- Material to process -
╭──
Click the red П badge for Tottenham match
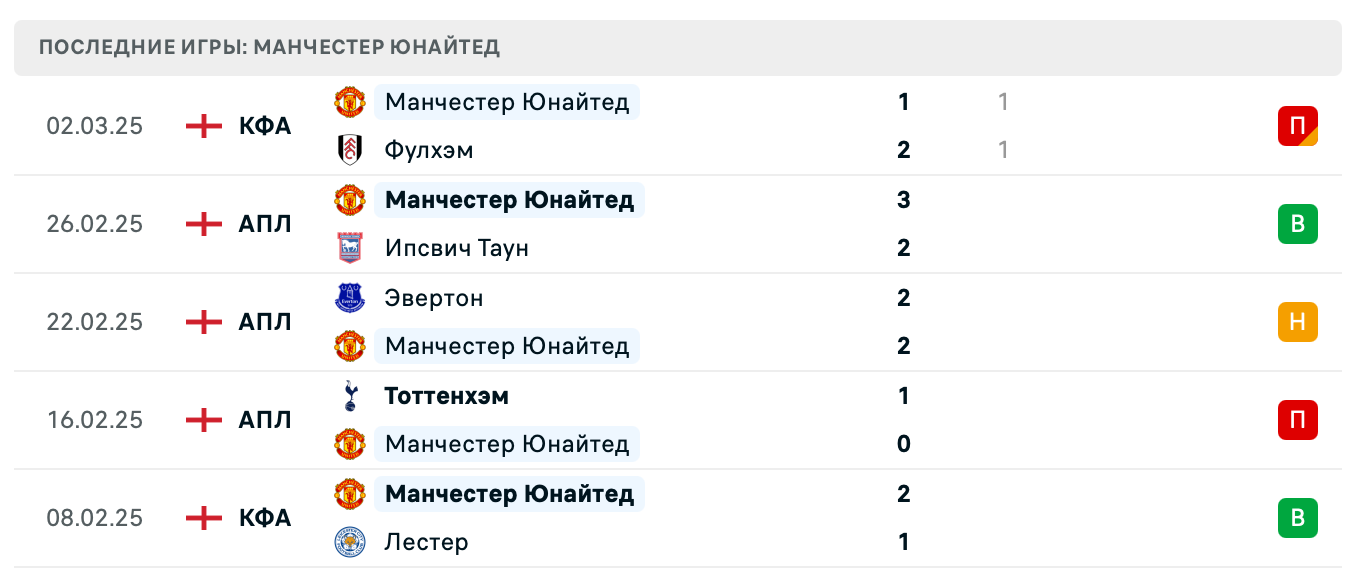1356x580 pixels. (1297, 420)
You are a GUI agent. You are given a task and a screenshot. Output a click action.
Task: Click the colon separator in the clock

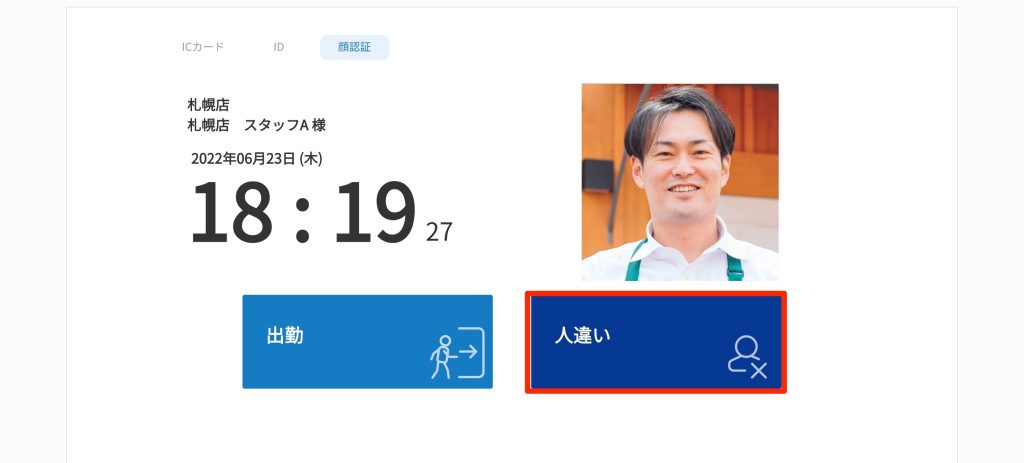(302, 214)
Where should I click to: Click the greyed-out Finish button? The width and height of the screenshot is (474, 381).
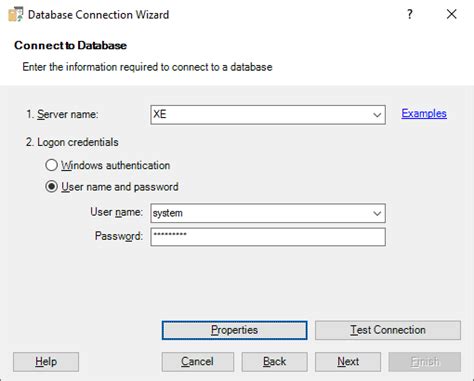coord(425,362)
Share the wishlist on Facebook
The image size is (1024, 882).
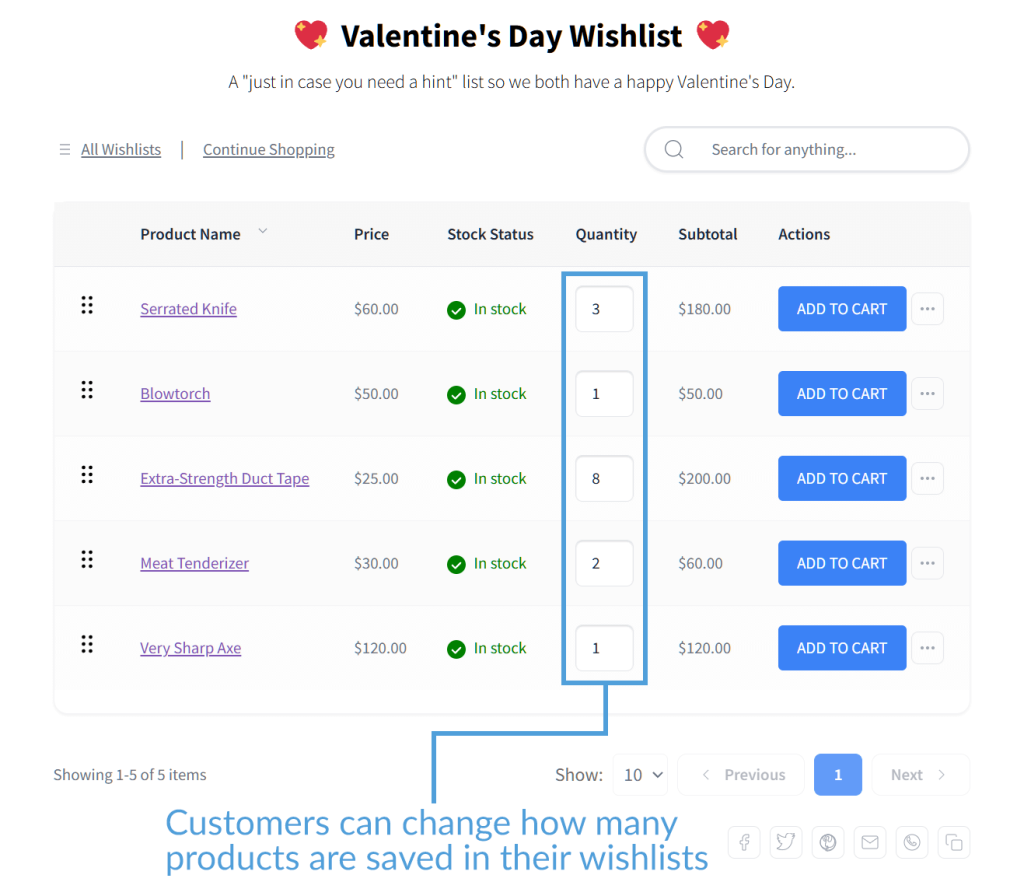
╰──
- Directions -
None of the pictures should be copied, but every record above must be returned exactly.

- Answer to the exercise -
Click the red П badge for Tottenham match
1356x580 pixels. (1297, 420)
You are a GUI agent. You are given a task and a screenshot. Output a click action.
Task: Click the colon separator in the clock

(302, 214)
Where should I click to: Click the greyed-out Finish button? The width and height of the screenshot is (474, 381).
coord(425,362)
Share the wishlist on Facebook
The image size is (1024, 882).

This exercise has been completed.